**TASKS AND EXERCISES**.
1/ In the commentary on Holocaust rhetoric in the House, how long did Kevin McCarthy and Steve Scalise wait before criticizing Rep. Greene's remarks?
2/ From the commentary on Holocaust rhetoric in the House, transcribe the passage that begins with the words containing "There’s a lot" and ends with "kind of rhetoric.".

+++ EXCERPT

There’s a lot of Holocaust talk going around among certain members of the House of Representatives. In May, Rep. Marjorie Taylor Greene compared the rules requiring masks on the House floor to “a time in history where people were told to wear a gold star, and they were definitely treated like second-class citizens, so much so that they were put in trains and taken to gas chambers in Nazi Germany.”
House Minority Leader Kevin McCarthy and Minority Whip Steve Scalise both waited five days to criticize Rep. Greene’s remarks. After visiting the Holocaust Memorial Museum in June, she did the right thing and apologized: “There are words that I have said, remarks that I’ve made that I know are offensive, and for that I’d like to apologize.” And that was it: House Republicans made it clear that there was no real price to pay for this kind of rhetoric.

++++++
+++ DATASET EXTRACT

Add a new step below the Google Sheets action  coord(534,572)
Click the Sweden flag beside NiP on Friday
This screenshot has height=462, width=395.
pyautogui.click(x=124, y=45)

++++++

**ANSWERS FOR THE TASKS**.
1/ Five days.

2/
There’s a lot of Holocaust talk going around among certain members of the House of Representatives. In May, Rep. Marjorie Taylor Greene compared the rules requiring masks on the House floor to “a time in history where people were told to wear a gold star, and they were definitely treated like second-class citizens, so much so that they were put in trains and taken to gas chambers in Nazi Germany.”
House Minority Leader Kevin McCarthy and Minority Whip Steve Scalise both waited five days to criticize Rep. Greene’s remarks. After visiting the Holocaust Memorial Museum in June, she did the right thing and apologized: “There are words that I have said, remarks that I’ve made that I know are offensive, and for that I’d like to apologize.” And that was it: House Republicans made it clear that there was no real price to pay for this kind of rhetoric.